Tuesday, December 21, 2010

The Boneheadedness of the LASCPs

The liberals and so-called progressives are having a field day gloating about ought-to-have-been president John McCain’s saying on Saturday, after Don’t Ask Don’t Tell was repealed, “I hope…we understand that we are doing great damage. Today is a very sad day.” The LASCPs are gleefully pointing out that in 2006, the perennial Arizona senator — without whose perspicacity Sarah Palin, his vice presidential running mate, wouldn’t have come to the forefront of American political life — sang this very different tune: “The day that the leadership of the military comes to me and says, 'Senator, we ought to change the policy,' then I think we ought to consider seriously changing it." Against all odds and common sense, a Pentagon study released earlier this month found that allowing sexual deviates to serve without even pretending to be interested in the sorts of things their normal buddies like — gals with protuberant breasts, in the boys’ case, and boys with cute tushes and a fat wallet in the gals’ — might be fine, and both the Secretary of Defense and Chairman of the Joint Chiefs of Staff declared themselves undiscombobulated by the repeal.

To any common sense conservative it’s pretty clear that when McCain said, “The day that the leadership of the military comes to me and says, 'Senator, we ought to change the policy,' then I think we ought to consider seriously changing it," what he was really saying, as any sensible person would have said, was actually, “Yeah, right; when Hell freezes over.” The LASCPs can be so helpless in the face of nuance or subtext!
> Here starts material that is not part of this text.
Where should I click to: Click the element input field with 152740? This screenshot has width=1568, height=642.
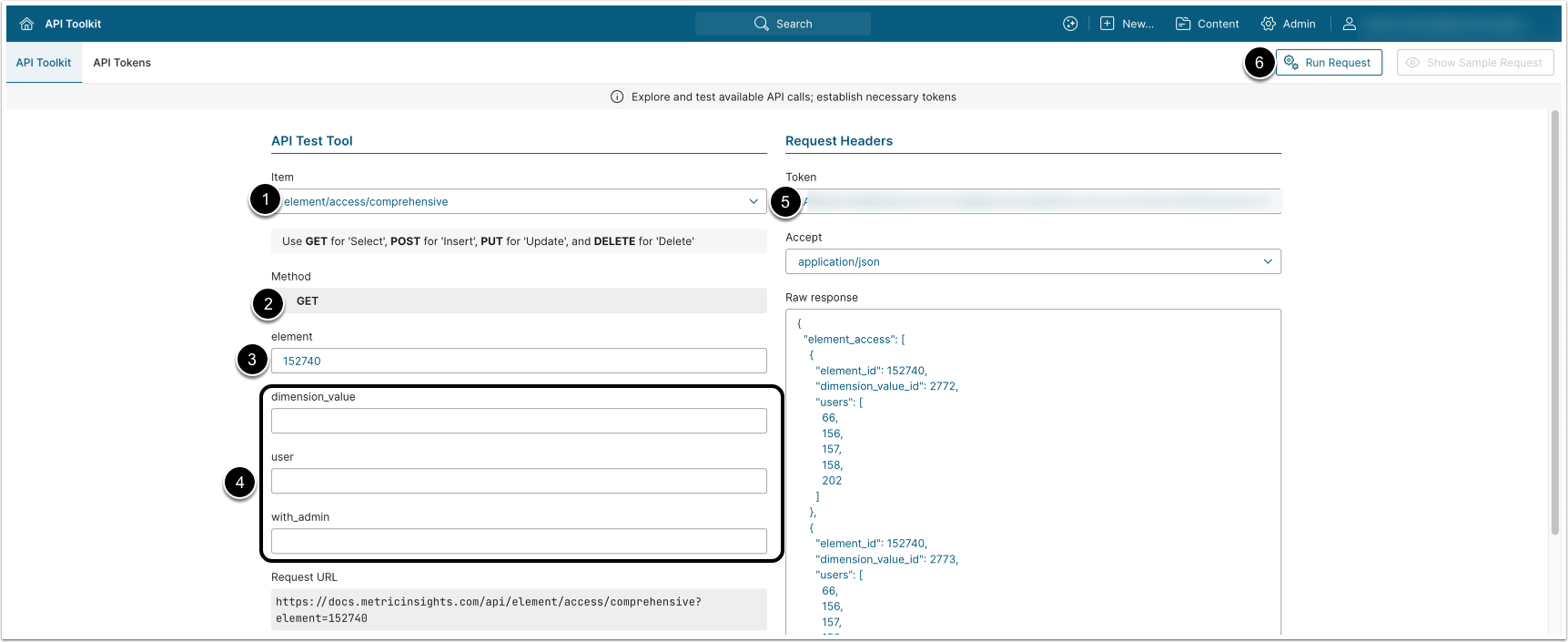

And these people imagine themselves capable of dealing effectively with Putin and Ahmadinejad and Hugo Chavez!

Sometimes, when I think of how much better off we would all be if McCain and Sarah had won in 2008, it makes me so sad and angry that I want to go into the wild and shoot something dead, or smash the windshields of cars with Obama or other socialist candidate bumperstickers.

There’s been a lot of speculation the past couple of weeks, since he pretty much wept through his 60 Minutes interview, about whether there’s something wrong with soon-to-be Speaker of the House John (Boo-Hoo) Boehner, something, that is, besides his having given Gov. Palin a hard time about the recent tax deal. (Sarah, bless her heart, didn’t think it did enough to ensure the ongoing comfort of the rich.) There are those who wonder if Boehner might be a bit too fond of his merlot, in spite of merlot having been portrayed in the 2005 Paul Giamatti vehicle Sideways as the wine of boneheads, or the mentally ill.

The whole episode serves to illustrate how much the country has degenerated morally under the stewardship of the Obamarxists. Years ago, when the would-be Democratic presidential candidate Edmund Muskie cried tears of anger or frustration because a New England newspaper had called his wife Jane awful names, he was immediately pronounced unworthy of high political office. America in those proud days wouldn’t tolerate a crybaby. When Richard Nixon resigned the presidency in 1974 because of the LASCPs’ relentless plotting against him, did so much as a single tear escape his eyes as he trudged for the last time toward the presidential helicopter? Not one! Now there was a leader!

The only thing you can say in Boehner’s defense is that only those things that matter most to most right-thinking Americans — family, or our brave young persons in Iraq and Afghanistan, or the American Dream — get him blubbing. It isn’t, in other words, as though he turns on the waterworks if one of his secretary points out that he has soup on his tie, or if a fellow Congressman threatens to punch him in the nose for not supporting a particular bill.

Speaking of Gov. Palin, Gallup found last month that 52 percent of “us” hold an unfavorable view of her, and a NBC/Wall Street Journal poll gleefully reports that her negative rating has actually increased since the debut of Sarah Palin’s Third World Hellholes on TLC several weeks ago.

As a people, we can be disastrously shortsighted sometimes, and this is clearly one of them. But don’t bet against the tide turning dramatically in the next few months, as we now learn of Sarah’s plan to step boldly out of her comfort zone and into the mainstream media’s crosshairs. On the evening of January 17, she will debate Noam Chomsky and the notorious (the LASCPs would probably prefer acclaimed) feminist, democratic socialist, sociologist and political activist Barbara Ehrenreich on PBS, with Katie Couric moderating.

This time, Sarah won’t be the one embarrassed.